SUPPLIED INFORMATION
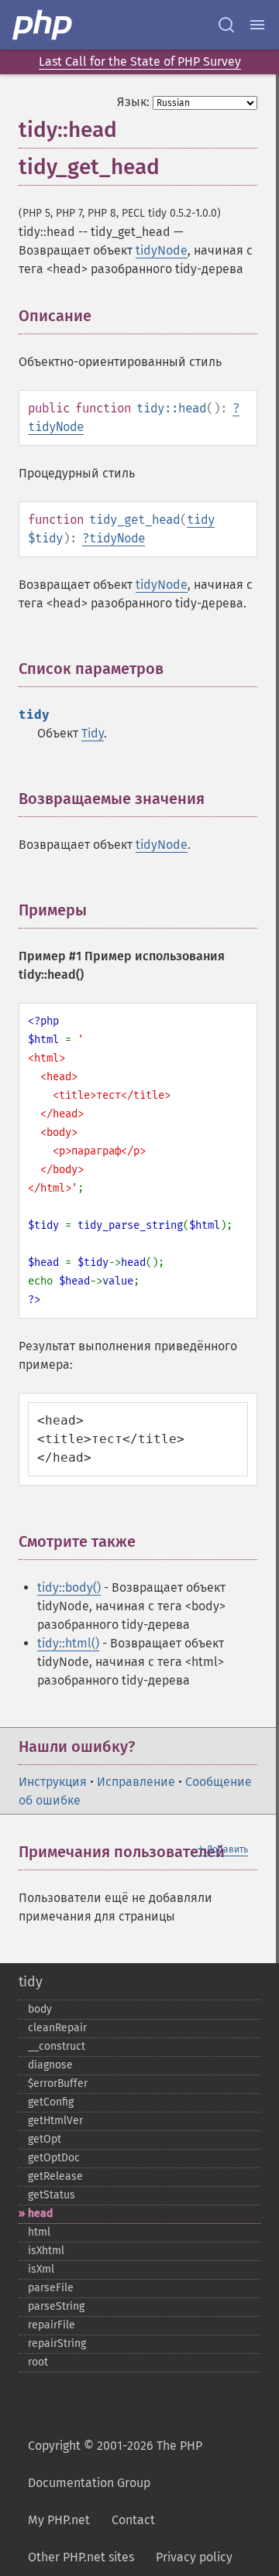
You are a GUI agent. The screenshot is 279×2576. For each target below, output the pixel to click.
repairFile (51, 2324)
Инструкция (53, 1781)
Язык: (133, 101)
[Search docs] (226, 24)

GOAL OF THE EXERCISE
Please repeat every record above exactly, leaving the pictures out.

FINISHED EXERCISE
You are a GUI agent. The screenshot is 279×2576. For each target below, output the pixel to click.
repairFile (51, 2324)
Инструкция (53, 1781)
Язык: (133, 101)
[Search docs] (226, 24)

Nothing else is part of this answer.